How To Warm A Cold Goat Kid Correctly

By Deb Haines

Lesson one: Heat goes from high heat *TO* low heat – so the heat has to be higher than the goat temp and it will equalize.

For example, if the kid is 96 degrees and the heat source is 104, the eventual kid temp will be 100 as the kid absorbs heat. Some heat is also lost to the air (or the kid never would have gotten cold), so it is not exact. Do *not* put the kid against you to warm up – your temp is 98.6 and that is too cold for a kid, so they lose heat when you hold them to warm them up – wrap them and get them to a heat source ASAP.

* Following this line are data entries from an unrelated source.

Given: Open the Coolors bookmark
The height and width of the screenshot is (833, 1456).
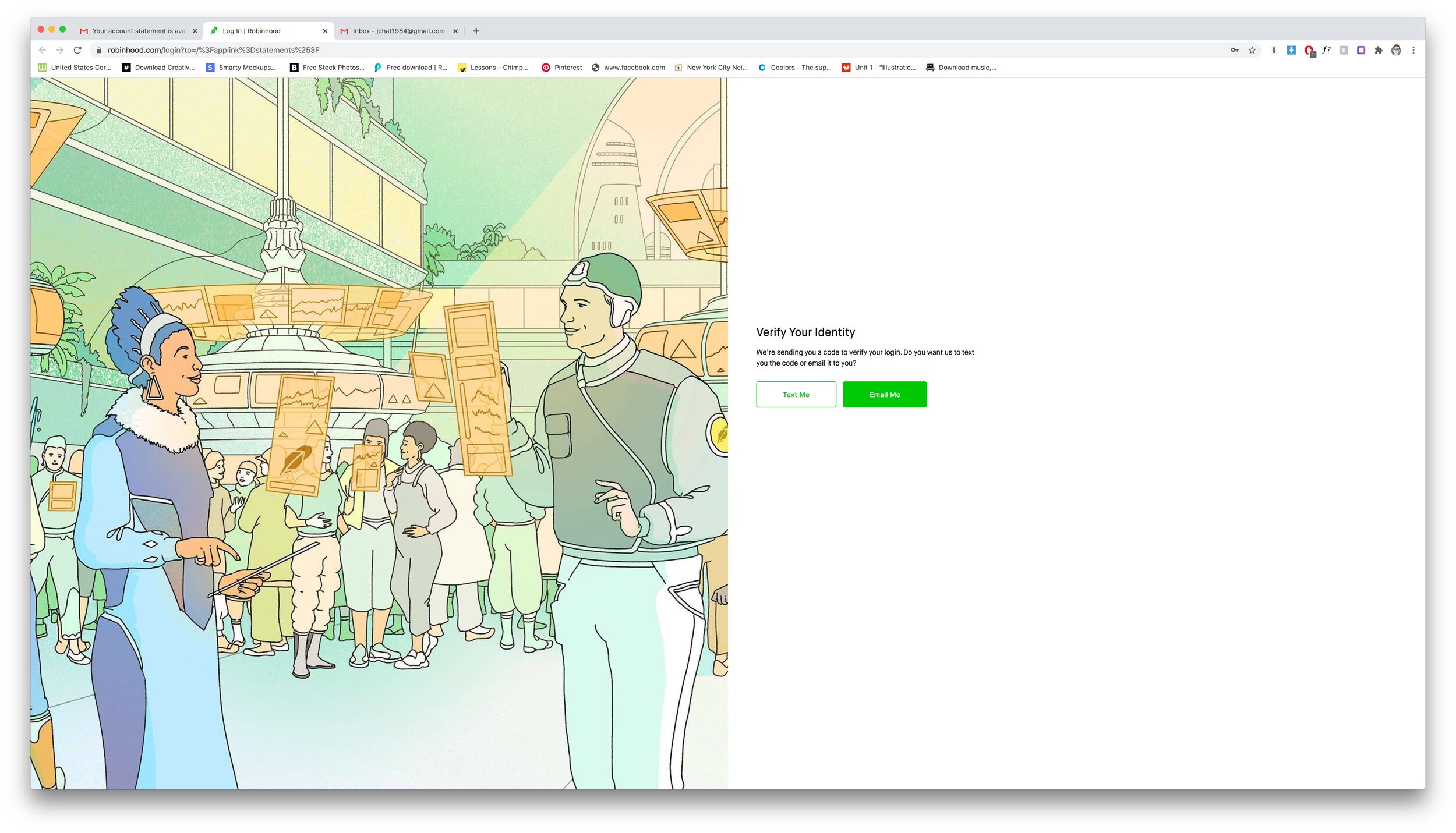Looking at the screenshot, I should (x=796, y=68).
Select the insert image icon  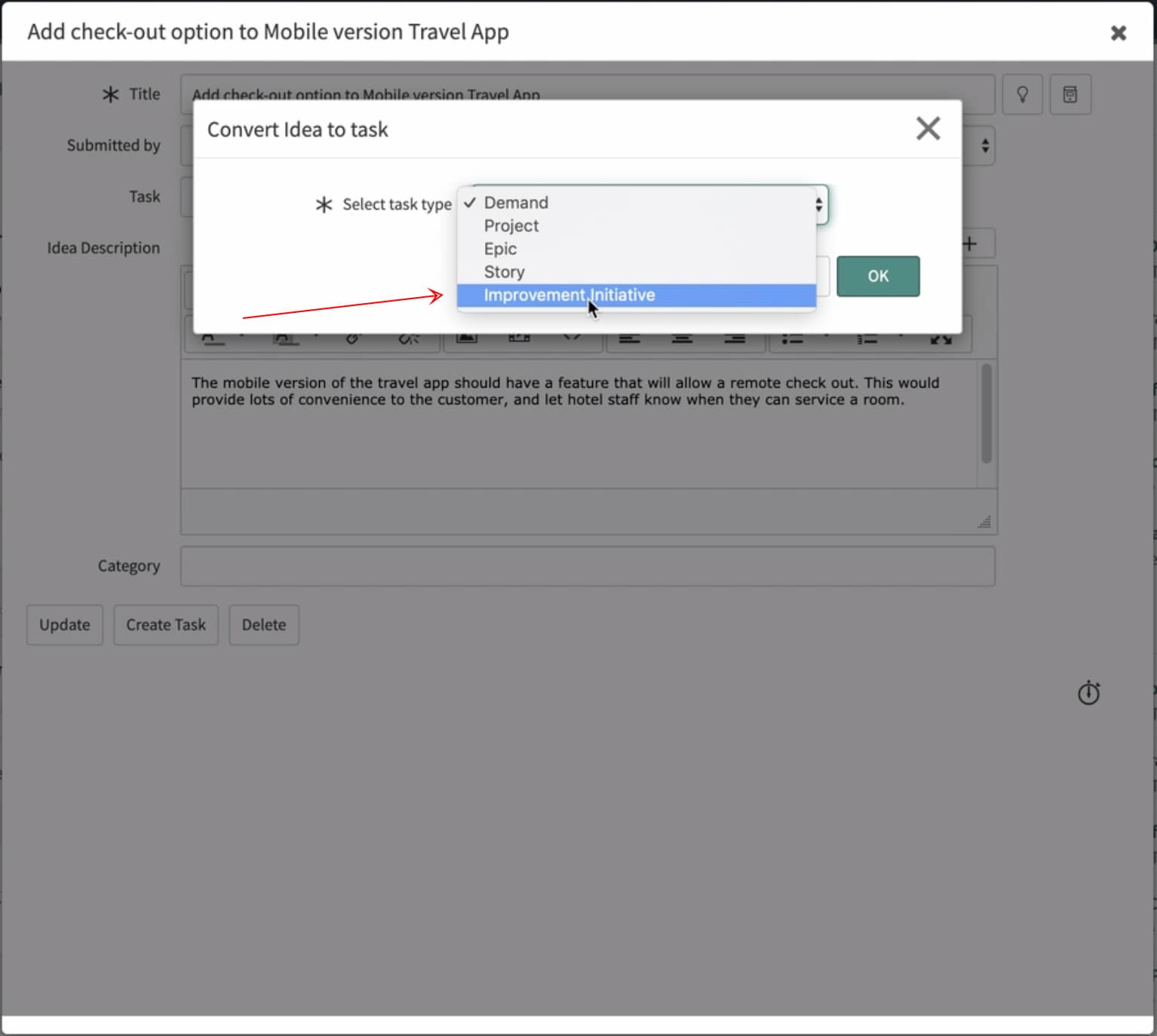pos(465,337)
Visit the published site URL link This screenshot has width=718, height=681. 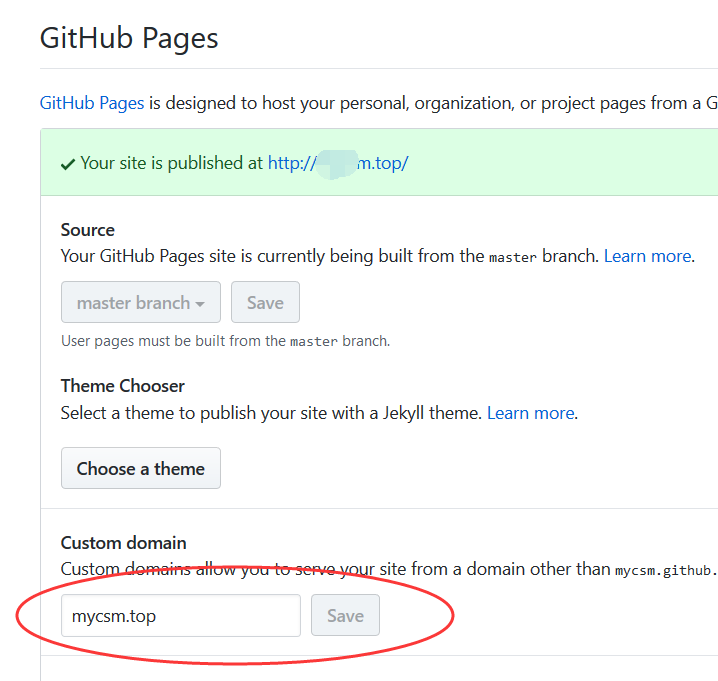point(338,163)
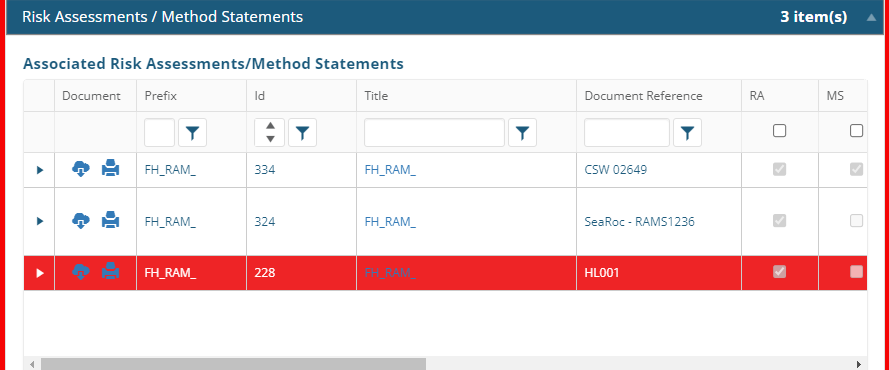Sort by the Document Reference column header
The height and width of the screenshot is (370, 889).
(643, 96)
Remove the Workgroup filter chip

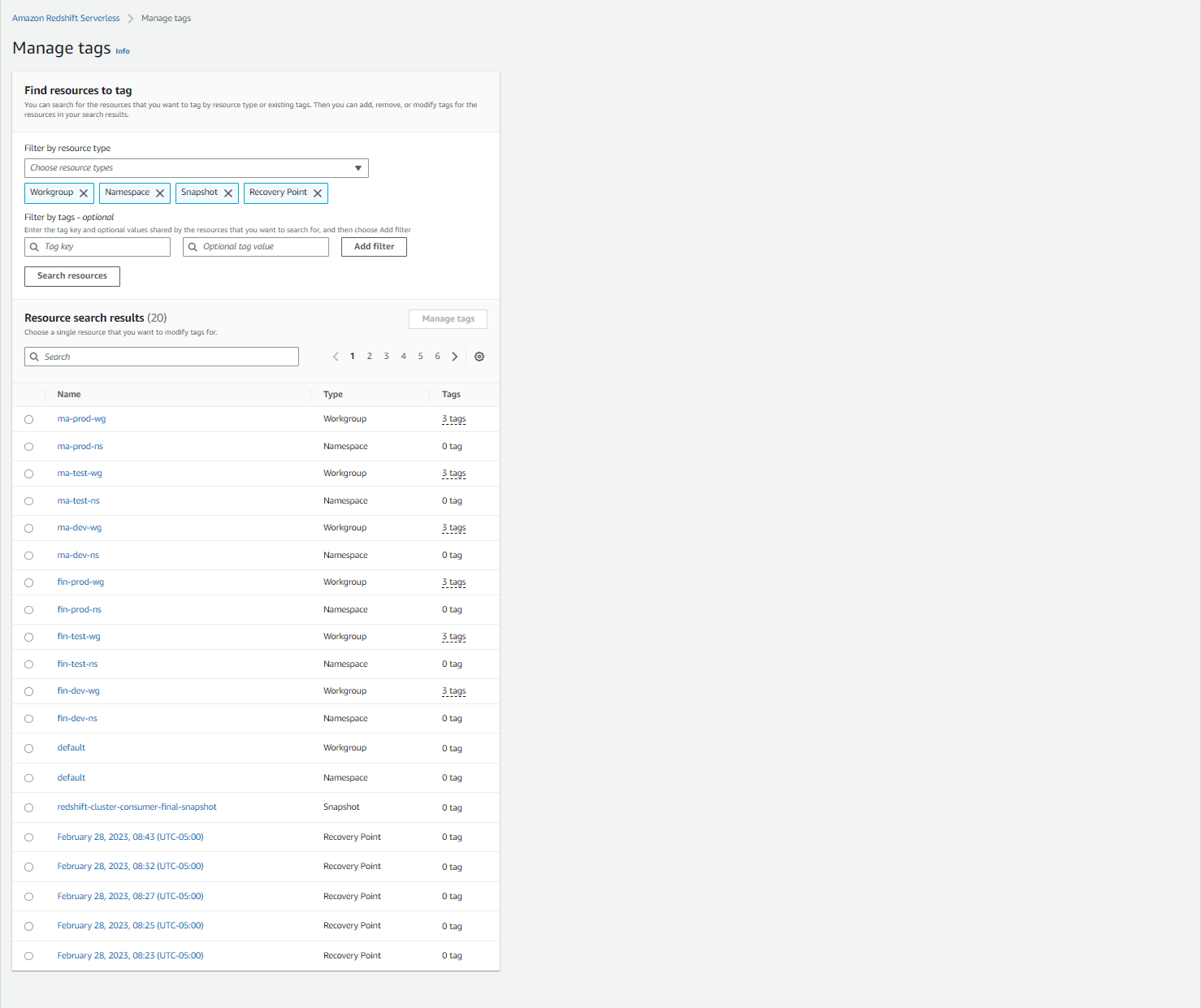84,193
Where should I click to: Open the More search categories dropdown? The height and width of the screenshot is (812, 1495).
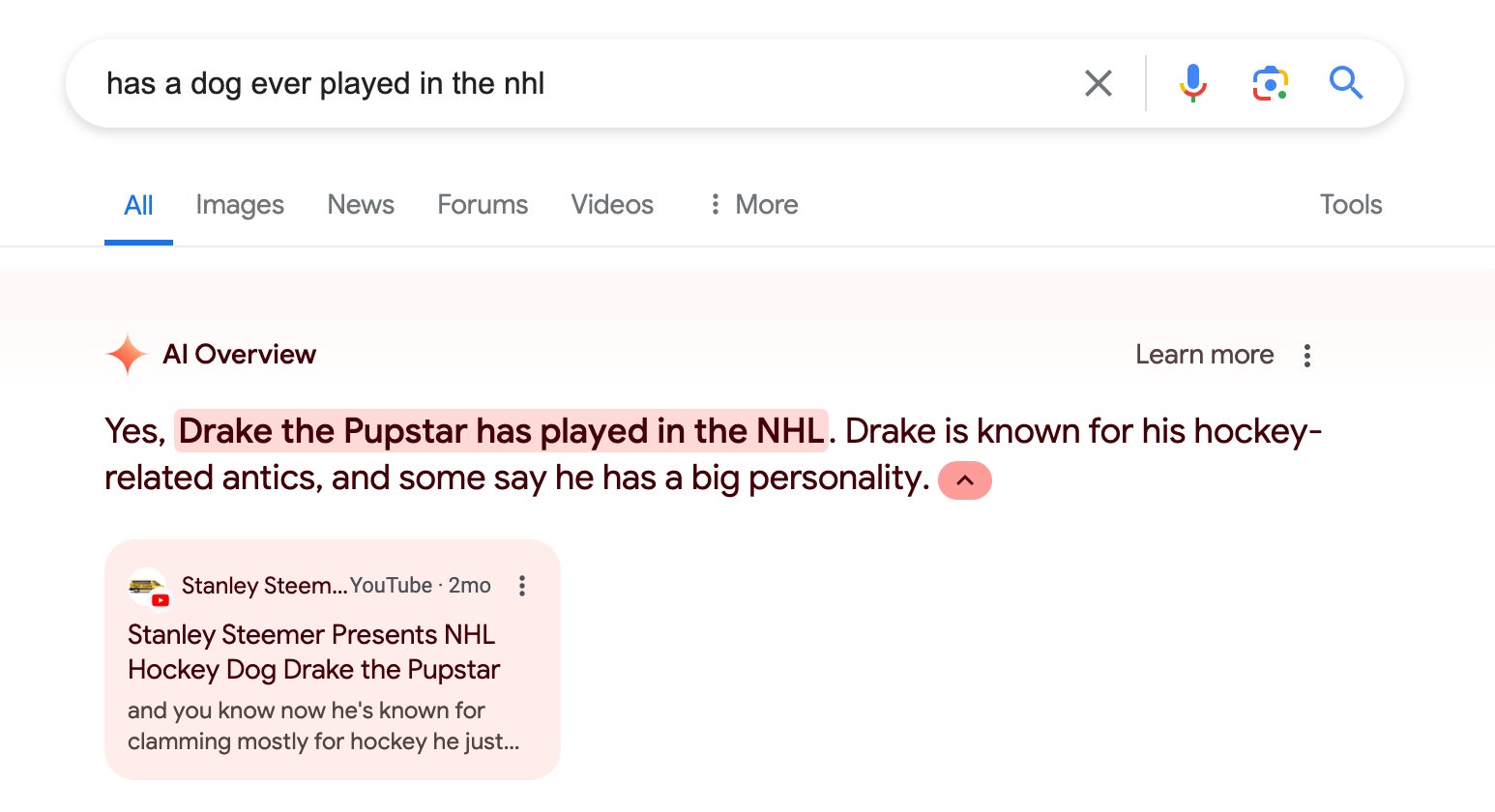(x=751, y=204)
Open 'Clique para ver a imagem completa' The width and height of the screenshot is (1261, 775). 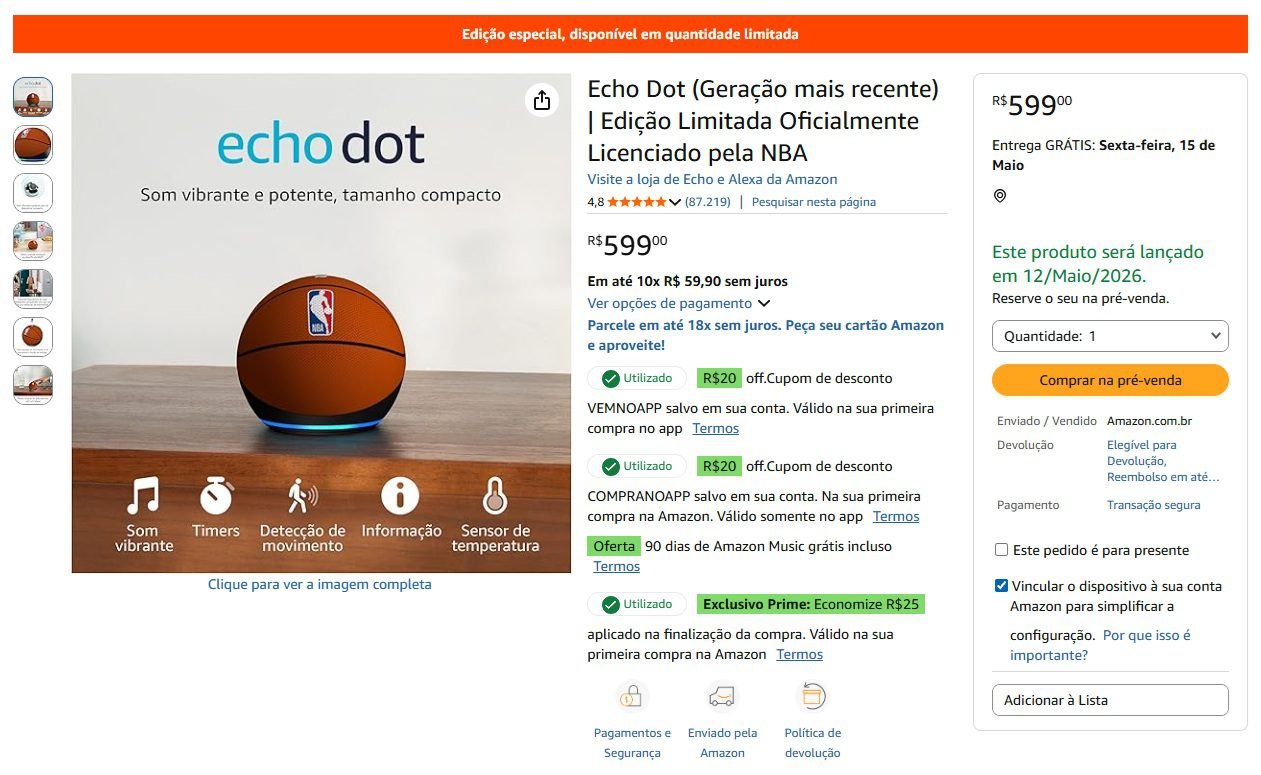point(321,584)
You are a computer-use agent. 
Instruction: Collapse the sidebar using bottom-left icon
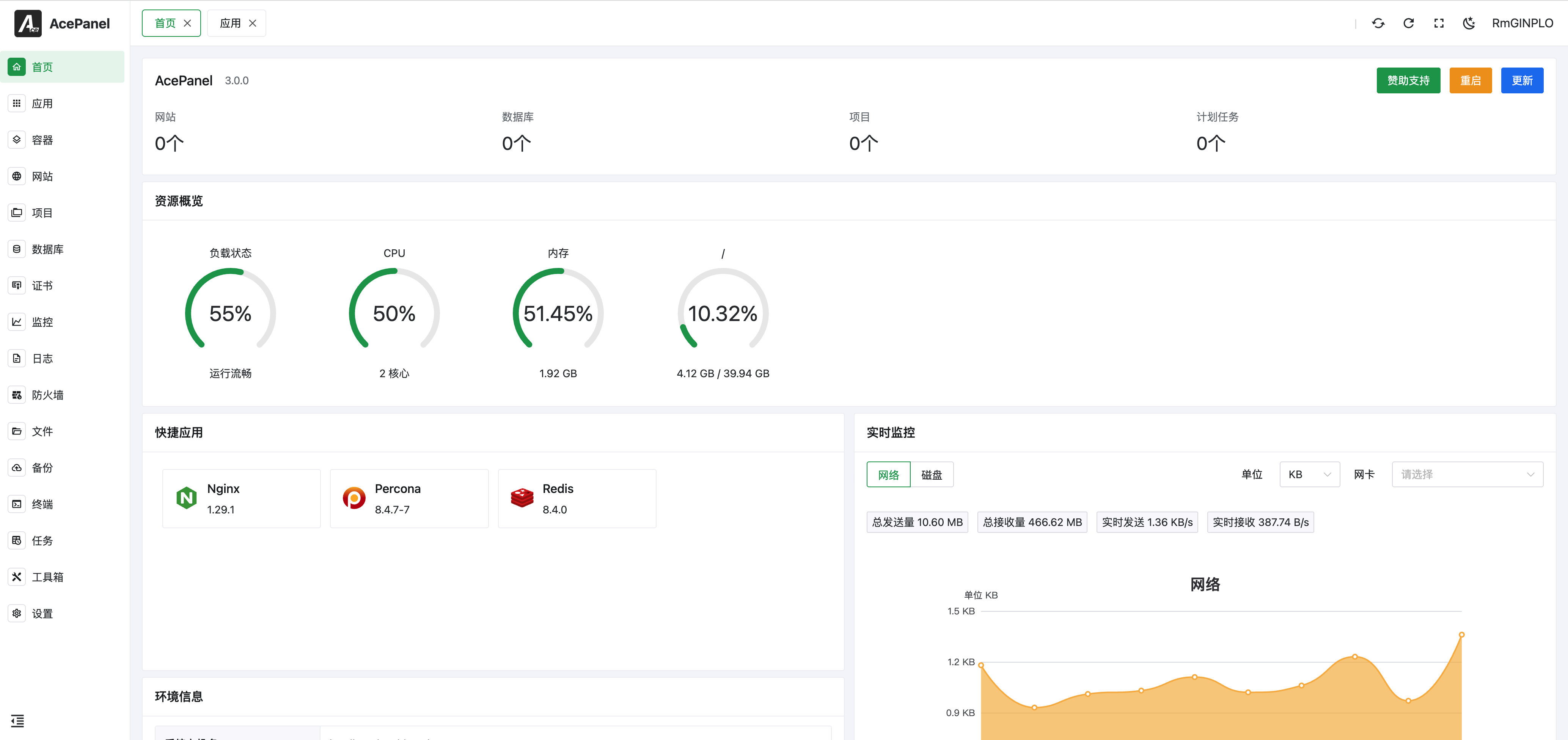17,721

Slowly warming is the key – too rapid of a warming when body is very cold can disrupt cells (break them) and create more problems. An even warming is desired. A few methods to use include hot water bottles, liter bottles warmed in microwave, hair dryer heat. BUT – beware the heat is not too hot or will burn, and that a layer of a towel is there to insulate a bit.

An acceptable method is a warm water bath – place the kid in a plastic bag up to its neck and with the head sticking out – any bag will do so long as no water can get inside. A wet kid loses heat very rapidly. Place the bag and kid into a warm water bath – no more than 105 or 106 degrees (use your thermometer to check tap water temp, then fill the sink, etc.). Keep an eye on bath water – if drops below 100, refill it with the warm water again – stop when temp stabilizes at 102 as this means baby is at 102 as well (verify by checking kid temp).

Commence feeding when kid temp hits 99 to 100 degrees – they need colostrum/milk and they can then generate their own internal heat, but do keep them warmed. Can go from a warm water bath to towels and a heating pad – keep them sitting sternally – upright.
Neonates are very poor at maintaining their temps, so check often.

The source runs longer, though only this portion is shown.